SAN BENEDETTO – Giovedì 4 luglio alle ore 12, nella sala consiliare del Comune, si è tenuta la presentazione del progetto “Fiabe al Parco”. L’iniziativa è promossa dall’assessorato ai servizi sociali in collaborazione con i comitati dei quartieri Ragnola, Salaria, Ponterotto e San Filippo Neri e vede la direzione artistica di Proscenio Teatro.

Il progetto “Fiabe al Parco” mira a coinvolgere la comunità attraverso eventi culturali e ricreativi destinati ai bambini e alle famiglie, offrendo momenti di svago e apprendimento nei parchi cittadini. Durante l’incontro, i relatori hanno illustrato i dettagli delle attività programmate e gli obiettivi dell’iniziativa. Il progetto valorizzerà gli spazi verdi e promuoverà la socializzazione e l’inclusione sociale. L’iniziativa è un esempio virtuoso di sinergia tra amministrazione pubblica e realtà locali. Con l’obiettivo di arricchire l’offerta culturale e ricreativa del territorio, rafforzando al contempo il senso di comunità e appartenenza tra i cittadini.

La presentazione del progetto è stata curata da Michela Galieni, presidente del quartiere Ragnola. Durante il suo intervento, ha dichiarato: “La collaborazione tra i comitati è nata casualmente da una forte amicizia che ci lega, ma soprattutto dalla volontà di promuovere il benessere della nostra città. Stiamo cercando di unire tutte le fasce più deboli, come le persone con disabilità e i bambini, per valorizzare l’unicità del progetto che stiamo portando avanti”. Durante l’incontro si è parlato anche del libro presentato a Porto d’Ascoli, che ha coinvolto le periferie, con l’intento di riproporre questo modello di partecipazione in quattro spettacoli teatrali. Questi eventi si svolgeranno nei parchi più famosi della città e saranno rivolti a tutte le età, comprese le famiglie. Inoltre, si è cercato di unire la città da Nord a Sud, passando anche per le zone centrali.
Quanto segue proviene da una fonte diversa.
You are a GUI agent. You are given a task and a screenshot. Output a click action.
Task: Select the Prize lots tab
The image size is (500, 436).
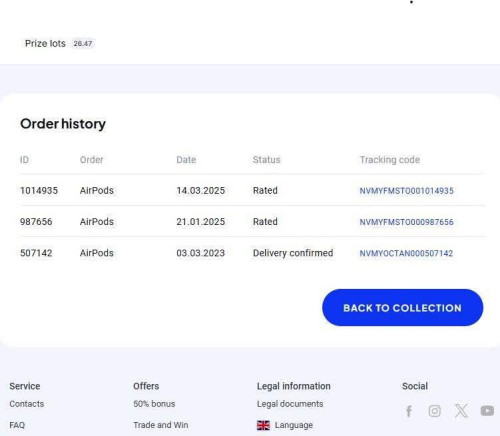45,44
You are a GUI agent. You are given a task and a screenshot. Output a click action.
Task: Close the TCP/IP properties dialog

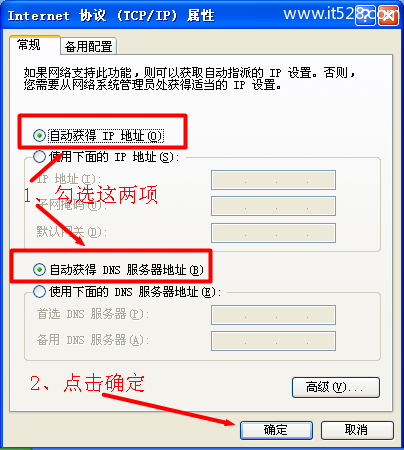[x=388, y=15]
Un altro intervento è stato quello di Gabriele Marcozzi, presidente del quartiere Salaria, che ha aperto il suo discorso dicendo: “Si tende a privilegiare la parte più turistica, ma c’è bisogno di prestare attenzione anche alle aree periferiche. Questo è fondamentale per migliorare la qualità della vita e combattere il degrado”. Creando occasioni di incontro e partecipazione, si rendono questi quartieri più vivaci e sicuri per tutti, migliorando così la sicurezza.
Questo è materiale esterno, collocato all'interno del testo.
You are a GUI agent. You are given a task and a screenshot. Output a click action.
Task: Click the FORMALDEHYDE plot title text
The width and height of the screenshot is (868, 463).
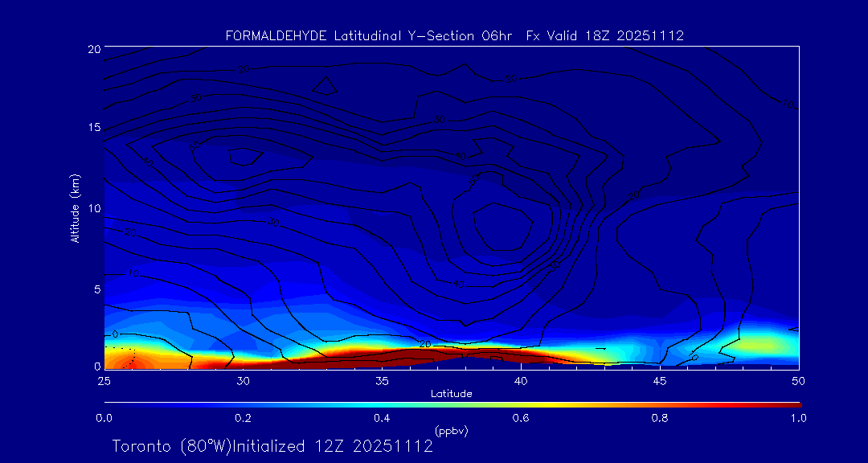click(x=454, y=35)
Anche l’assessore alle politiche sociali, Andrea Sanguigni, ha espresso il suo pensiero: “Le periferie non hanno bisogno di telecamere, ma di persone che vivono all’interno del quartiere e vedono. Grazie ai comitati e alle associazioni, possiamo realizzare questo progetto finalizzato all’obiettivo che ci siamo posti”. Saranno organizzate quattro serate a disposizione dei cittadini, durante le quali potranno partecipare e vivere momenti di ritrovo e condivisione.
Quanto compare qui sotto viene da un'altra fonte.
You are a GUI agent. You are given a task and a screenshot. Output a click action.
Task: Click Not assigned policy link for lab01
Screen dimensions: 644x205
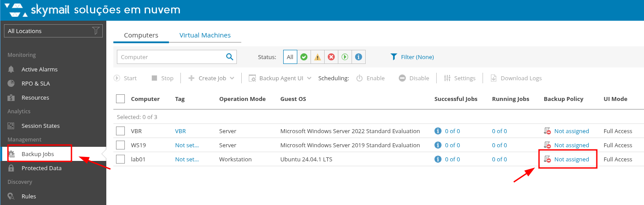(x=571, y=159)
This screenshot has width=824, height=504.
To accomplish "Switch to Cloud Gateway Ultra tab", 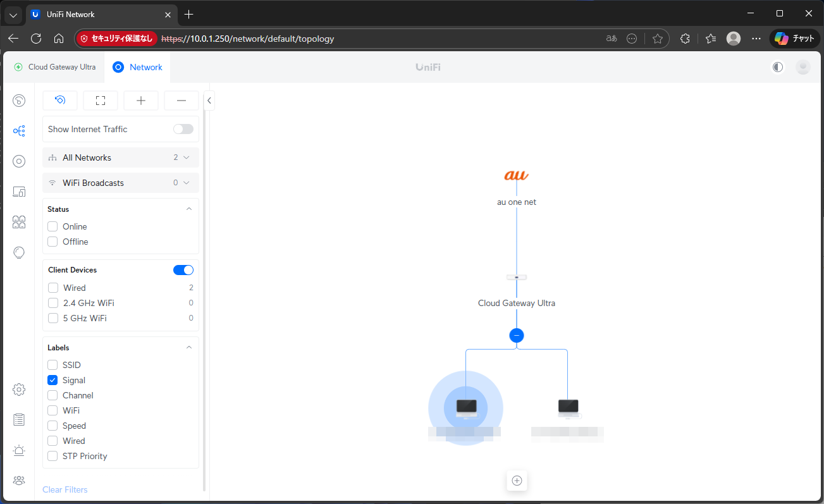I will [55, 67].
Infine, è intervenuto anche Marco Renzi, responsabile di Proscenio Teatro, che da quarantacinque anni si occupa di teatro per bambini e famiglie. Il progetto si chiama “Marameo”, che ha ottenuto l’adesione di 22 comuni, a San Benedetto è stato denominato “Fiabe al Parco”. La prima data sarà il 12 luglio a Ponterotto con lo spettacolo di “Pinocchio”. A seguire, il 2 agosto a San Filippo Neri, ci sarà lo spettacolo di “Mille e una notte”. Ma non finisce qui: un altro incontro si terrà il 23 agosto nel quartiere Salaria, con artisti provenienti da Varese, con sceneggiatura e pupazzi. Infine, l’ultima data sarà il 3 settembre al Parco Ristori, con lo spettacolo “Il gatto con gli stivali”. Marco Renzi aggiunge :”Sono molto fiducioso nella risposta dei turisti e cittadini, l’obbiettivo è un grande momento di raduno”.

Si desidera ringraziare il contributo del Comune e delle persone che hanno supportato questo progetto. Numerose aziende, non solo di San Benedetto, ma anche dei comuni limitrofi, hanno sponsorizzato l’evento. In conclusione, la presentazione del progetto “Fiabe al Parco” ha rappresentato un importante momento di unione e collaborazione tra istituzioni, comitati di quartiere, associazioni e cittadini. La partecipazione dei residenti e il sostegno delle aziende locali dimostrano l’interesse e l’importanza di iniziative che contribuiscono al miglioramento della qualità della vita e alla coesione comunitaria.